Photodynamic therapy (PDT) induces damage to the endothelium, which can lead to increased vascular permeability and, under intensive PDT conditions, even to platelet aggregation, vasoconstriction, and blood flow stasis. Eventually, ischemia, hypoxia, and inflammation can occur, resulting in angiogenesis. We studied the sequence of the vascular events after Visudyne®-PDT in the chicken chorioallantoic membrane (CAM) at day 11 of development.
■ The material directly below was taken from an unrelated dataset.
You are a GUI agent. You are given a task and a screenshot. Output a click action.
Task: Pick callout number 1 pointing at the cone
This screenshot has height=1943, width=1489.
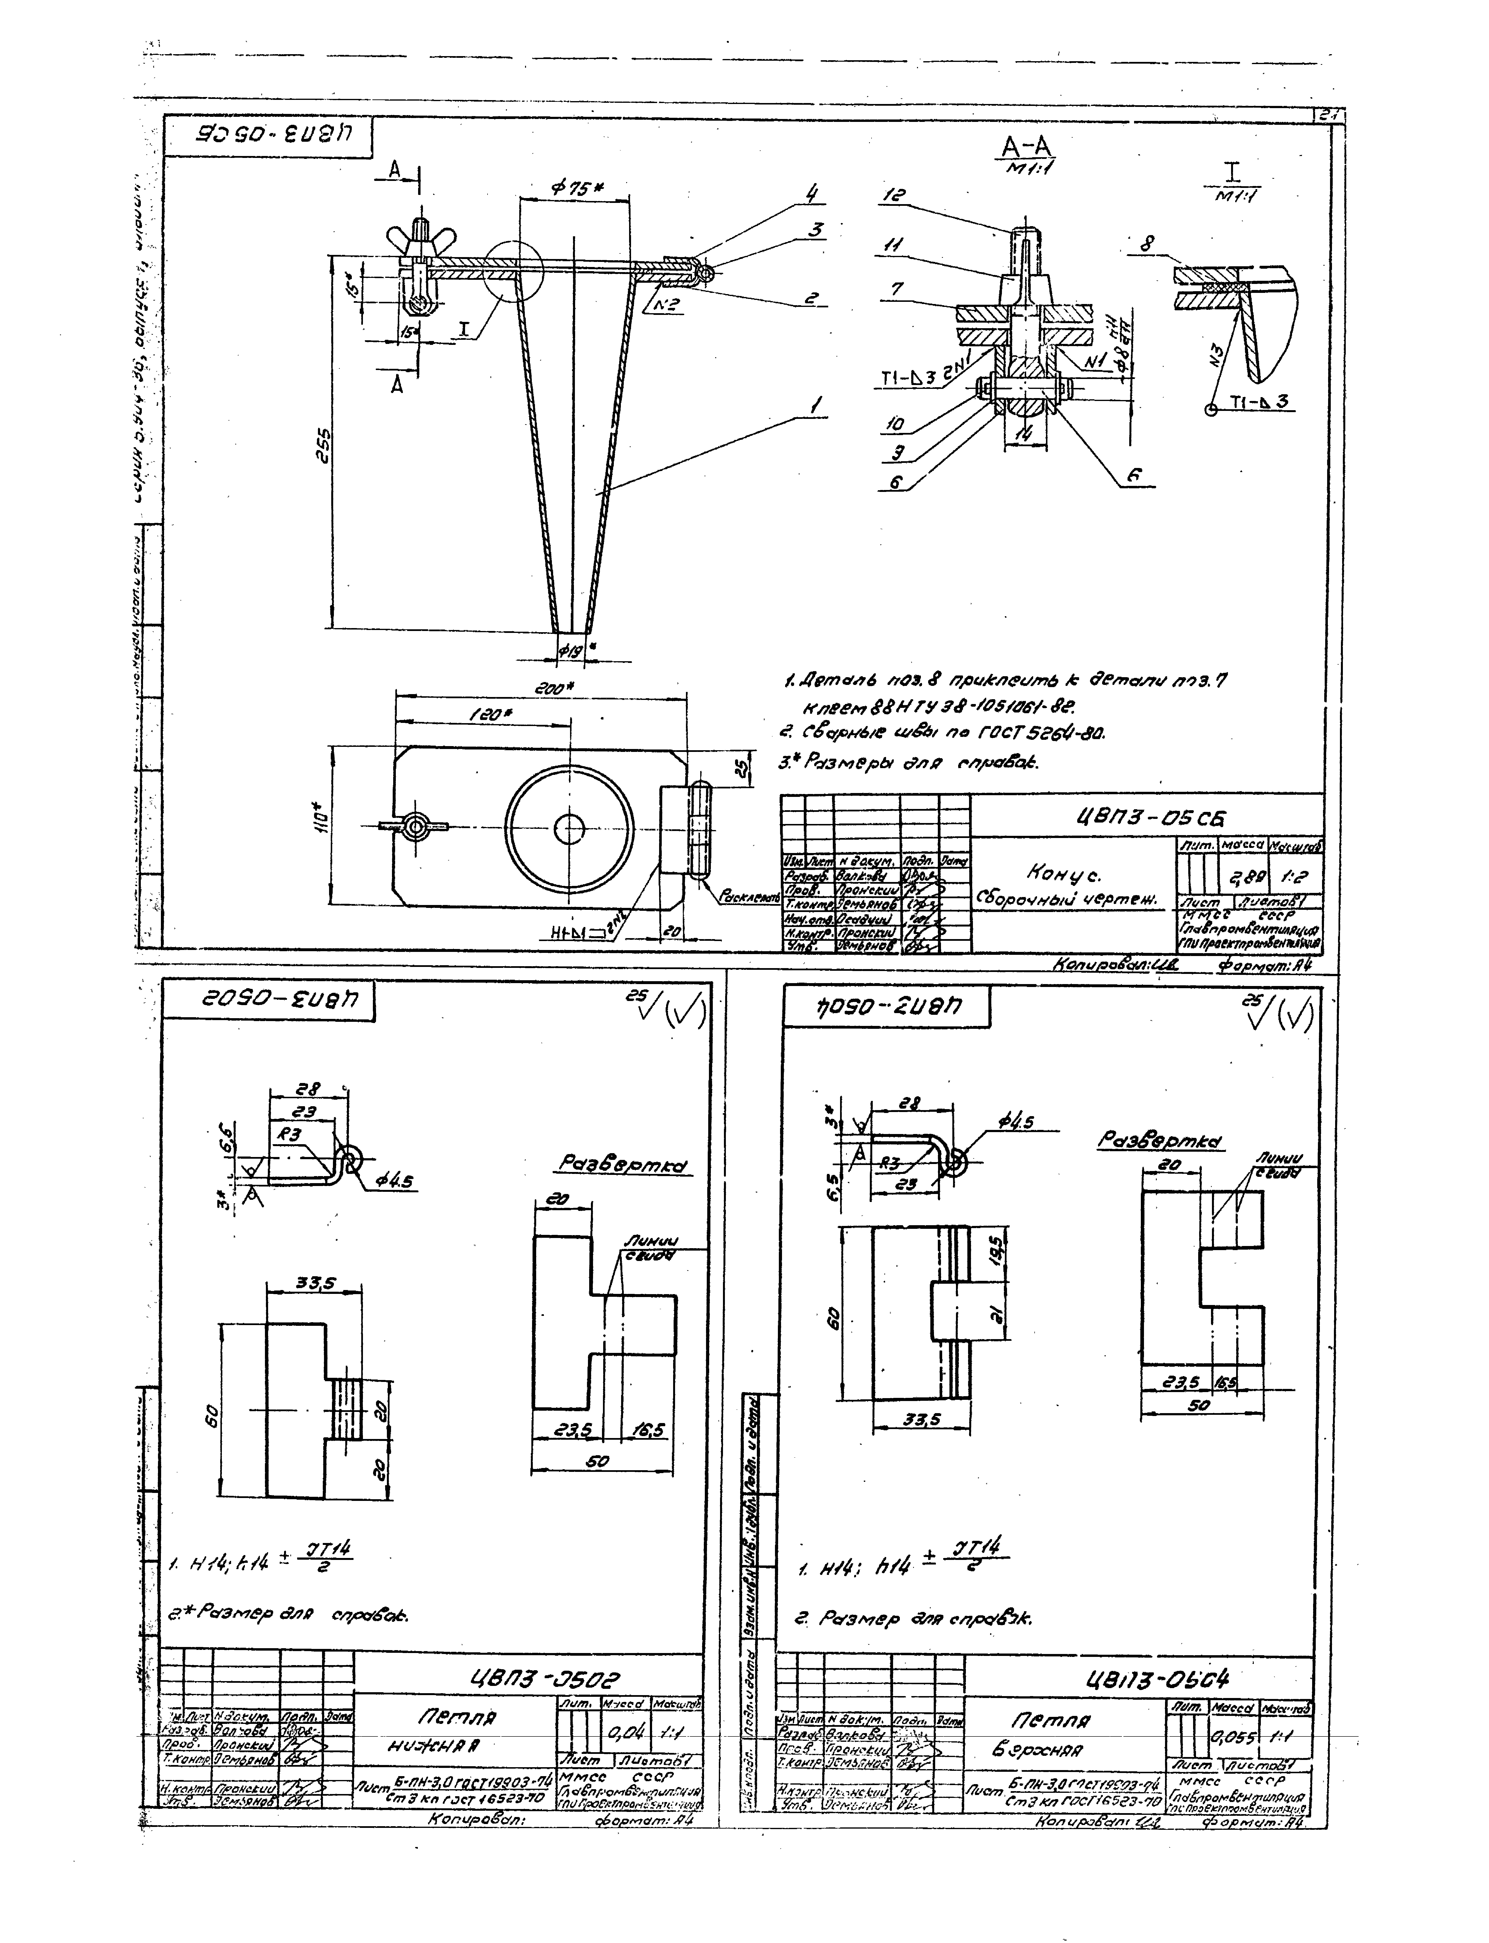point(815,407)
Using epi-fluorescence microscopy, we monitored the regrowth of capillaries in the PDT treated area. Immediately after irradiation, the treatment resulted in blood flow arrest. And 24 h post PDT, sprouting of new blood vessels was observed at the edge of the PDT zone. Neovessels looping out from the edge of the PDT zone gave rise to specialized endothelial tip structures guiding the vessels towards the center of the treated area. At 48 h almost all of the treated area was repopulated with functional but morphologically altered vasculature. These observations also showed reperfusion of some of the vessels that had been closed by the PDT treatment. CAM samples were immunohistochemically stained for Ki-67 showing proliferation of endothelial cells in the PDT area. Also, several markers of immature and angiogenic blood vessels, such as αVβ3-integrin, vimentin and galectin-1, were found to be enhanced in the PDT area, while the endothelial maturation marker intercellular adhesion molecule (ICAM)-1 was found to be suppressed. These results demonstrate that the new vascular bed is formed by both neo-angiogenesis and reperfusion of existing vessels. Both the quantitative real-time RT–PCR profile and the response to pharmacological treatment with Avastin®, an inhibitor of angiogenesis, suggest that angiogenesis occurs after PDT. The observed molecular profiling results and the kinetics of gene regulation may enable optimizing combination therapies involving PDT for treatment of cancer and other diseases.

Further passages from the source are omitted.